▶ _PROVIDED TEXT_
[Start]
I have featured this site several times recently in my Daily Kick in the Ass posts on Twitter, because these “Go-Getters” do just that on the daily.


Dezmon Landers has done an outstanding job with Startup Hustle, a site dedicated to the art of the business startup. What caught me about this site was his pure practicality with posts like Patience Is A Virtue But Impatience Pays The Bills…, and the way he easily breaks down complex concepts (like Angel Funding, or Pay Per Lead Affiliate Marketing…I didnt know what the hell any of this was prior to stumbling across SH!)

…the next time someone tells you to “Slow Down”, look at them and evaluate where they’re coming from. Do they have your best interest in mind, or is your pace just faster than theirs?

If you find out the latter, keep it moving and be successful!

Educated and street smart, Dezmon is the true embodiment of a corporate hustler.

Two words: College swagger. For those people still fumbling around trying to figure out the “ebay thing”, Michael Booker has been “finding electronics (laptops, cell phones, accesories, etc) that are either partly damaged or all out broken and selling them online.” If every college kid was as resourceful and net savvy as Mike (ahem, excuse me, Mr. Booker), parents would have no worries! With his clean and intelligent writing style, and great advice (as well as “What Im Up To” posts that you will actually want to read) you will forget that TGT (Time Greater than Money) is the brainchild of a 22 year old (some stuff I read and Im still like “Where does he learn all this?!”)
[End]
▶ _EXERCISES TO COMPLETE_
1: Condense the paragraph in the provided text that begins "Dezmon Landers has done" into two sentences that keep its main facts.
2: Format the records starting at the line containing "will tap(372, 405)." and ending at the line containing "click(x=509, y=176)" as a JSON list of strings, one string per line and no blank lines.

▶ _Extracted data entries_
[Start]
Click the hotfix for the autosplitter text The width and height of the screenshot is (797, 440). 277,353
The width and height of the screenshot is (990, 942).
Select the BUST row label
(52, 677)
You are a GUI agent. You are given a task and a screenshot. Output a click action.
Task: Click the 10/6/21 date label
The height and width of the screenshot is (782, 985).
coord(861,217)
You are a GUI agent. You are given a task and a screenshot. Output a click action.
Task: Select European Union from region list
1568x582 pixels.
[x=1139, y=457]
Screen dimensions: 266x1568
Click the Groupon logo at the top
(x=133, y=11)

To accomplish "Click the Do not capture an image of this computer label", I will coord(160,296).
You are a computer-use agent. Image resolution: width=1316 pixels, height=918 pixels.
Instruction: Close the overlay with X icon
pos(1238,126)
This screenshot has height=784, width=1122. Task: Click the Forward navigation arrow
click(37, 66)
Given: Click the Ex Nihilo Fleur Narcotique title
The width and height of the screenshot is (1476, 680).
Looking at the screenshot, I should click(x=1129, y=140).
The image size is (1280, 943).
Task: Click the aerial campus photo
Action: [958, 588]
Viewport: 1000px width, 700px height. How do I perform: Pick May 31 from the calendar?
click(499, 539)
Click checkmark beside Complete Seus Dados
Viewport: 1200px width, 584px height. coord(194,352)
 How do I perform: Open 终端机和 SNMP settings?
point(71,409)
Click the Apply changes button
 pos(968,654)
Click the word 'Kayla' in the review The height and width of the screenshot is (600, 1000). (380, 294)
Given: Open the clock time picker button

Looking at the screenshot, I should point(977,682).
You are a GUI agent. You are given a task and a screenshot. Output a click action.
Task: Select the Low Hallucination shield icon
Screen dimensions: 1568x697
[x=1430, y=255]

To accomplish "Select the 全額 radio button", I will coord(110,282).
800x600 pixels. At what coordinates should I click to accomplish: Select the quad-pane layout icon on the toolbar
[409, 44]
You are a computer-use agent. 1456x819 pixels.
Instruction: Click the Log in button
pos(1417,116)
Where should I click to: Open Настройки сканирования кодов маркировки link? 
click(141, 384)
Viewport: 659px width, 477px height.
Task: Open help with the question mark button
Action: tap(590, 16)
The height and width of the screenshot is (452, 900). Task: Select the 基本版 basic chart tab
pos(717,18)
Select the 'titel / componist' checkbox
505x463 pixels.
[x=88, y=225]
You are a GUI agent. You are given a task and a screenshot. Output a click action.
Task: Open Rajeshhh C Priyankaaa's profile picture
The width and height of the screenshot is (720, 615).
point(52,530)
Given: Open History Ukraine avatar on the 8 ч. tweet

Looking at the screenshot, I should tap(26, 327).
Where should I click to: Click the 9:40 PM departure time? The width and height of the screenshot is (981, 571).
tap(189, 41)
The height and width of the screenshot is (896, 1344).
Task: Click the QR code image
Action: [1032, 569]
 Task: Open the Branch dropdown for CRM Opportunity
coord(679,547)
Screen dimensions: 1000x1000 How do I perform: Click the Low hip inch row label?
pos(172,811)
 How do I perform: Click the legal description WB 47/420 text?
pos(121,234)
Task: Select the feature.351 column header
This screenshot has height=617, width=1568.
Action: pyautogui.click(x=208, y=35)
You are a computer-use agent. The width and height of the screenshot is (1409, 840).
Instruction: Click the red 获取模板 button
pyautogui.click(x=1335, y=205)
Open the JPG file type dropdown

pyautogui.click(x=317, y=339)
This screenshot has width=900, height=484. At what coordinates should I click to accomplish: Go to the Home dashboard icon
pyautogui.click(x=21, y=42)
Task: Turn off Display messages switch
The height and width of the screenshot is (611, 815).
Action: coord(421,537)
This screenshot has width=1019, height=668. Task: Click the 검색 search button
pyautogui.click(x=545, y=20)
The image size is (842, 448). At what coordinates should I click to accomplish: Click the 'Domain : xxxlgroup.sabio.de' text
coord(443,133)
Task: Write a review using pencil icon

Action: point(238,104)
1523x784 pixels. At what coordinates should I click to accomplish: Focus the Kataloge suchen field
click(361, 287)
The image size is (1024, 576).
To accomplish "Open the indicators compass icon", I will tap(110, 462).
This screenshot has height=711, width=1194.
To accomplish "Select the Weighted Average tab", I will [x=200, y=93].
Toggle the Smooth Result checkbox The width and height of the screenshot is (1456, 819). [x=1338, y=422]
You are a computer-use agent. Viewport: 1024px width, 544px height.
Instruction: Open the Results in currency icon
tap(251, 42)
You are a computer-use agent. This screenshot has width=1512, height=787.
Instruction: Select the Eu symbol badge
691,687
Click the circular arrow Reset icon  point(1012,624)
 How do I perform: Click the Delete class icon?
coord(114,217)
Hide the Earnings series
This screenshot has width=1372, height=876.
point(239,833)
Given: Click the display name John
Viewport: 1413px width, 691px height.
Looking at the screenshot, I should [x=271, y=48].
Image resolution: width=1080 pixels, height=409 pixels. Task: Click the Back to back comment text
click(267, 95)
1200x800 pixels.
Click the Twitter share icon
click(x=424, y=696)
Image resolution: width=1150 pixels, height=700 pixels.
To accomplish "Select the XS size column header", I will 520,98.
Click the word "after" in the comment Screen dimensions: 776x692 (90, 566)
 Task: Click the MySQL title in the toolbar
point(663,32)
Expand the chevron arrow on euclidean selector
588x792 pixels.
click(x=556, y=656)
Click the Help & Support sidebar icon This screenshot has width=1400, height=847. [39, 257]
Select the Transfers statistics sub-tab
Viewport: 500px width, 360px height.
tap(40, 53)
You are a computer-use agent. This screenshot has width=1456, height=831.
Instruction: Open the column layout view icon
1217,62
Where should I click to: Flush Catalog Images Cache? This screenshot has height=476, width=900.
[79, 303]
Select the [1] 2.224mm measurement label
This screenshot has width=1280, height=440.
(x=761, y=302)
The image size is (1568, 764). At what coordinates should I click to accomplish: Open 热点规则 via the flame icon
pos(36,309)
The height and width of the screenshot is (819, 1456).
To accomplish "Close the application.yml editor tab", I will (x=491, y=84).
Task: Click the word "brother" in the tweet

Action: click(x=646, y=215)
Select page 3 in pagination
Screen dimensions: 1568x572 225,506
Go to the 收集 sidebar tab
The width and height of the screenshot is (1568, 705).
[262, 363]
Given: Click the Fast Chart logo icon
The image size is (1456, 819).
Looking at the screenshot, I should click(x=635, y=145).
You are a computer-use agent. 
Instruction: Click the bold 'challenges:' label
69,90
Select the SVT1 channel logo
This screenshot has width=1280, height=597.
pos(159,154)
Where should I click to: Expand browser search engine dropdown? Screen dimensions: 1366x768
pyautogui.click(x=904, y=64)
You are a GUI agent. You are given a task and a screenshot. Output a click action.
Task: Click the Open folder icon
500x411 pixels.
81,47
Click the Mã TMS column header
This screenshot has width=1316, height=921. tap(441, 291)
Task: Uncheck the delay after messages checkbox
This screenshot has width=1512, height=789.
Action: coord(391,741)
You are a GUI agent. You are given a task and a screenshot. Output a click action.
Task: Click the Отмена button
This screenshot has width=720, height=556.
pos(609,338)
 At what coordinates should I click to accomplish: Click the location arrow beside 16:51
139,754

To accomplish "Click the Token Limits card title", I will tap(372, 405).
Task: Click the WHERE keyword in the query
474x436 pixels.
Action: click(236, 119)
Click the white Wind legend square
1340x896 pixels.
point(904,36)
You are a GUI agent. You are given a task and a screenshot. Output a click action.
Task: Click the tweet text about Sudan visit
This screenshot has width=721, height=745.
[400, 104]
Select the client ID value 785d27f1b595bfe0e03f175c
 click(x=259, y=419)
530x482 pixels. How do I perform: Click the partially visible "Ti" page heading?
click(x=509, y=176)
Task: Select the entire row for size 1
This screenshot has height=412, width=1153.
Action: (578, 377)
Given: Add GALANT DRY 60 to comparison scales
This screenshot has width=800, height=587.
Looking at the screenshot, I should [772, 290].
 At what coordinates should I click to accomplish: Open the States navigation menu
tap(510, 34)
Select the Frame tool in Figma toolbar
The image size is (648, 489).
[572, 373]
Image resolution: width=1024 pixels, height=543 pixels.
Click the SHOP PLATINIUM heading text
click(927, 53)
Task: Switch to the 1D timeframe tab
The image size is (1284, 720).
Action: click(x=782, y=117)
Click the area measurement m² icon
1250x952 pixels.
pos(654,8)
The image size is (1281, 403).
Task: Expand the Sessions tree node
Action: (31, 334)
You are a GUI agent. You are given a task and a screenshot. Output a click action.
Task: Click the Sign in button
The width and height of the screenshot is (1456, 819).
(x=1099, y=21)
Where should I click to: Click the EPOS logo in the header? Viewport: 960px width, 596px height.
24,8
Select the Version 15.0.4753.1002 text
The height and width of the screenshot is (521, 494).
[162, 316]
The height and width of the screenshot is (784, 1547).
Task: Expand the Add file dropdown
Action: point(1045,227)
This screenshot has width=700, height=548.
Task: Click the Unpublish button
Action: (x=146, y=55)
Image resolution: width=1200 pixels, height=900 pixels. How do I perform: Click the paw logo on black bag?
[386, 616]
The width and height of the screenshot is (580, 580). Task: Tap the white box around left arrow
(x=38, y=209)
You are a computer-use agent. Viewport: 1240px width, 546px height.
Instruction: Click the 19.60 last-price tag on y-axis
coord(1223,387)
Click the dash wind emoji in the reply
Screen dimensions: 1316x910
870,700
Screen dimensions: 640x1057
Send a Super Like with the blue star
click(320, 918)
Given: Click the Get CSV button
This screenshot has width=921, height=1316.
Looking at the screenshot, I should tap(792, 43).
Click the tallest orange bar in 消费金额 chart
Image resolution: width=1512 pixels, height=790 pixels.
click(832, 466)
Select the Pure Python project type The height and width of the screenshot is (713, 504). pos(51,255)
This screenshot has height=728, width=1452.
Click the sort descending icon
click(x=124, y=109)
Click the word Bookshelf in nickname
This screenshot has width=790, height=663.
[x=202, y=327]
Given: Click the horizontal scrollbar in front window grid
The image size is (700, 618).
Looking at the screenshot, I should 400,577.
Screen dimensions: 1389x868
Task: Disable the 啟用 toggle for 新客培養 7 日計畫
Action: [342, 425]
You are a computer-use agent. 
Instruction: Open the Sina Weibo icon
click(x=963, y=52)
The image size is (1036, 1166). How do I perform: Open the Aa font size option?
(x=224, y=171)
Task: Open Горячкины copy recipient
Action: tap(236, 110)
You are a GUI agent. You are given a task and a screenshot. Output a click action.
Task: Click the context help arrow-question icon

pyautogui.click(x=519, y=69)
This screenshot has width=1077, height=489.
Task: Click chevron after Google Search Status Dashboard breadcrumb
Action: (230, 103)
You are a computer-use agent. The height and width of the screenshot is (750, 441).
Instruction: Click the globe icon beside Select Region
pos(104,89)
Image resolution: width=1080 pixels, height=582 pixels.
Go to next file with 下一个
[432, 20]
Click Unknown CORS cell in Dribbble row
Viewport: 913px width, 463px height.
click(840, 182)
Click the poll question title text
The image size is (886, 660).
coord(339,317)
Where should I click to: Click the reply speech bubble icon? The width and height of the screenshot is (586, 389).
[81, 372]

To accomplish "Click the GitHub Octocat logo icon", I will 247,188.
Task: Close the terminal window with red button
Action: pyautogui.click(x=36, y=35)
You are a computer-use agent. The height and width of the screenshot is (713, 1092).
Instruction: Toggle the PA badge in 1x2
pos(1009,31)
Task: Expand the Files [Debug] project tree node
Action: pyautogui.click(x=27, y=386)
[End]
▶ _TASK SOLUTIONS_
1: Dezmon Landers has done an outstanding job with Startup Hustle, a site dedicated to the art of the business startup. It stands out for practical posts such as "Patience Is A Virtue But Impatience Pays The Bills…" and for clear breakdowns of complex concepts like Angel Funding and Pay Per Lead Affiliate Marketing, which the writer didn't understand before finding the site.

2:
[
  "To accomplish \"Click the Token Limits card title\", I will tap(372, 405).",
  "Task: Click the WHERE keyword in the query",
  "474x436 pixels.",
  "Action: click(236, 119)",
  "Click the white Wind legend square",
  "1340x896 pixels.",
  "point(904,36)",
  "You are a GUI agent. You are given a task and a screenshot. Output a click action.",
  "Task: Click the tweet text about Sudan visit",
  "This screenshot has width=721, height=745.",
  "[400, 104]",
  "Select the client ID value 785d27f1b595bfe0e03f175c",
  " click(x=259, y=419)",
  "530x482 pixels. How do I perform: Click the partially visible \"Ti\" page heading?",
  "click(x=509, y=176)"
]